Exit becomes a rediscovery of my creativity because I had been permanent. Which for women who are mothers and working class can become stuckness. It became very clear to me that I could not progress, or reposition myself, in the current climate in academia without playing the very game that had broken me - and was not designed for me to play anyway. I never knew the rules, or when they would change.  Progressing illness also made ‘exceeding’ the ever-increasing workload impossible.

And, I didn't want to. It’s not who I am. I can’t try to change myself anymore. I like me and my values and my interests. They may not be “REFable” (although they were…) but they are what I’m interested in.

Exit becomes empowering when it is an active choice for something better.  When you are in a position to make that choice.

I do hope in writing this, in being honest about the privileges we need to leave, or choose not to enter, we can also understand how different forms of precarities both force exit and staying put.  Why people continue to chase elusive academic posts, settle for part-time contracts. We can begin to build a much better understanding of why so many feel trapped into staying in toxic job search cycles, working environments-  as I had for many years. Much to the detriment of my physical, mental and emotional health.

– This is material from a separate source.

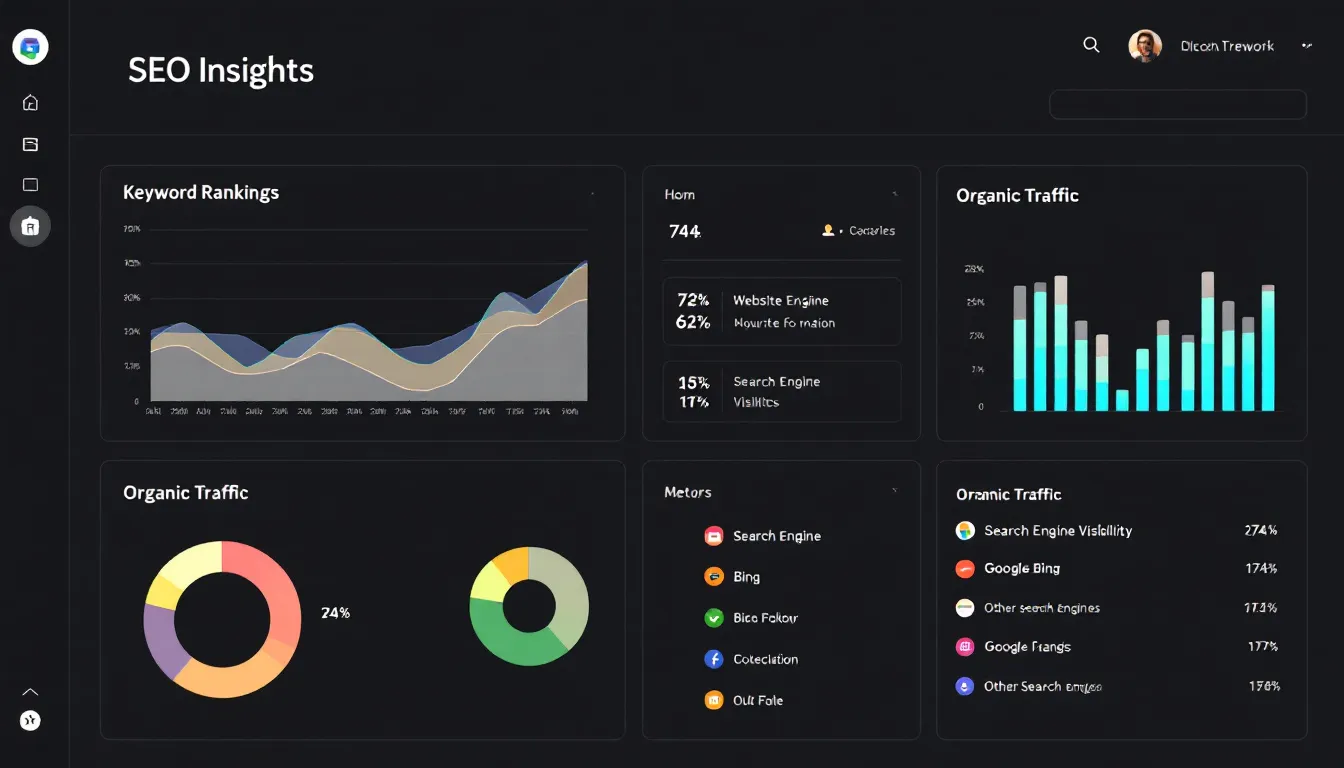Open the Metors panel dropdown chevron

pos(894,491)
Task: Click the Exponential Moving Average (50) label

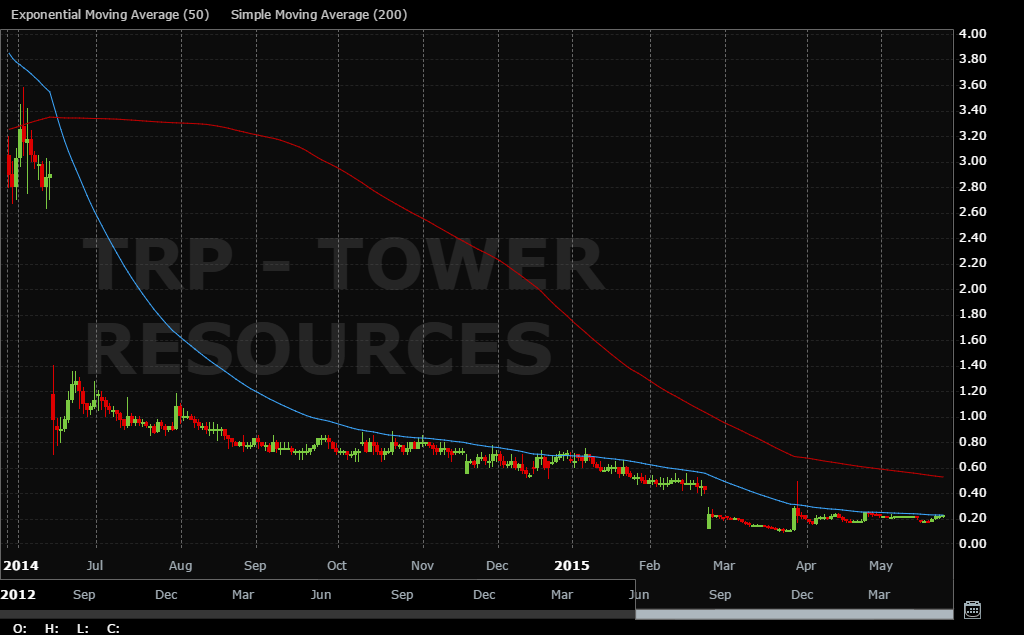Action: (110, 15)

Just as few of get #fullatforty, few of us get our happy exit after.

I don’t know if I will. I’m on a steep learning curve, setting up my own business, developing a website, a podcast. Putting myself back out there.  At nearly 40.

It might not work out. I don’t have much of a safety net. I have a temporary buffer. I do worry about my old age, my children’s future. I don’t know what will happen in the next year.

I only know how I feel now; and that is happy. Healthier than I’ve been in years. Excited. Engaged.

You may be at the other side of this journey - trying to get into academia - I get that too. It can be an inspiring, transformative, amazing space.  As can life on the outside.